Among the entries below, count the lines holding the string "Questionnaire". Respond with the number alone.

---------- Supplied material ----------

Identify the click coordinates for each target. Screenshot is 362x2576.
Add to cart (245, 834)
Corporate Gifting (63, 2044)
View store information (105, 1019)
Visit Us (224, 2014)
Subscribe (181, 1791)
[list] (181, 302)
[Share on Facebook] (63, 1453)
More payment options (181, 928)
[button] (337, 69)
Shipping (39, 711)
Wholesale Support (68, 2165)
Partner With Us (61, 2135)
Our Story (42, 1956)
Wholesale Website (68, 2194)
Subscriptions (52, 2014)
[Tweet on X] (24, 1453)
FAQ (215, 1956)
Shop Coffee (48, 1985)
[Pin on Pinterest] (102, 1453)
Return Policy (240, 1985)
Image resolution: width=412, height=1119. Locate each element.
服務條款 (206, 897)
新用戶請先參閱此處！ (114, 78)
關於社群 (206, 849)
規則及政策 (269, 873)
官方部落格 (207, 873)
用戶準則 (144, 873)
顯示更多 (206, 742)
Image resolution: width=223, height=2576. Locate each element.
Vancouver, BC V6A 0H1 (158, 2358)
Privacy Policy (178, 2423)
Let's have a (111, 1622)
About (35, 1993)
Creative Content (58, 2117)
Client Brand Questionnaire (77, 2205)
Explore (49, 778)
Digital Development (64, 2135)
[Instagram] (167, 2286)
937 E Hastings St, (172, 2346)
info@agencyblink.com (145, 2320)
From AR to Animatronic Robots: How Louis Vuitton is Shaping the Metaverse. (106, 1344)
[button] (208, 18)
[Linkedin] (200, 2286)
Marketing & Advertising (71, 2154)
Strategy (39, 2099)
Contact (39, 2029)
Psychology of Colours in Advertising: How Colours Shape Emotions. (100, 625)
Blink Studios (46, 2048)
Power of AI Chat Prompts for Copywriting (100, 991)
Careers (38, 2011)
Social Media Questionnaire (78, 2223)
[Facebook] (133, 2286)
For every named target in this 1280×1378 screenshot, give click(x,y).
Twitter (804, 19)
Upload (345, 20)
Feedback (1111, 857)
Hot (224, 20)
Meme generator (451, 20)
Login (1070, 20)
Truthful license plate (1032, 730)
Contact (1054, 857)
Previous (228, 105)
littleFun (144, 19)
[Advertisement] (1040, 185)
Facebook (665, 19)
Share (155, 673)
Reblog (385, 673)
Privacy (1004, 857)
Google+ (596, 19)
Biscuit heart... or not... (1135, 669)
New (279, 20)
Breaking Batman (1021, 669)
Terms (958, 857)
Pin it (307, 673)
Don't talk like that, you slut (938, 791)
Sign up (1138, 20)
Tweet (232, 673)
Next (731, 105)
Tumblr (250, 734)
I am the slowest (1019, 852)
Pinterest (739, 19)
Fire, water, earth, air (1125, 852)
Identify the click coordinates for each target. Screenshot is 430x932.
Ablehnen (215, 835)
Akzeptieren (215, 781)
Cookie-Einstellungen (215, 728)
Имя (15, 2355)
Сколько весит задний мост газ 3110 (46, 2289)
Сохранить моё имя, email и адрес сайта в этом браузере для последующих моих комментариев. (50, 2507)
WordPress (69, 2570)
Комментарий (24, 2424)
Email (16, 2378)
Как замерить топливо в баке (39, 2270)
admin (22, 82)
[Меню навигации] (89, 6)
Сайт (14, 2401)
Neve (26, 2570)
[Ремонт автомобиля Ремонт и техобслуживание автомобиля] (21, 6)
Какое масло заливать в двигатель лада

----------

Response to the task
2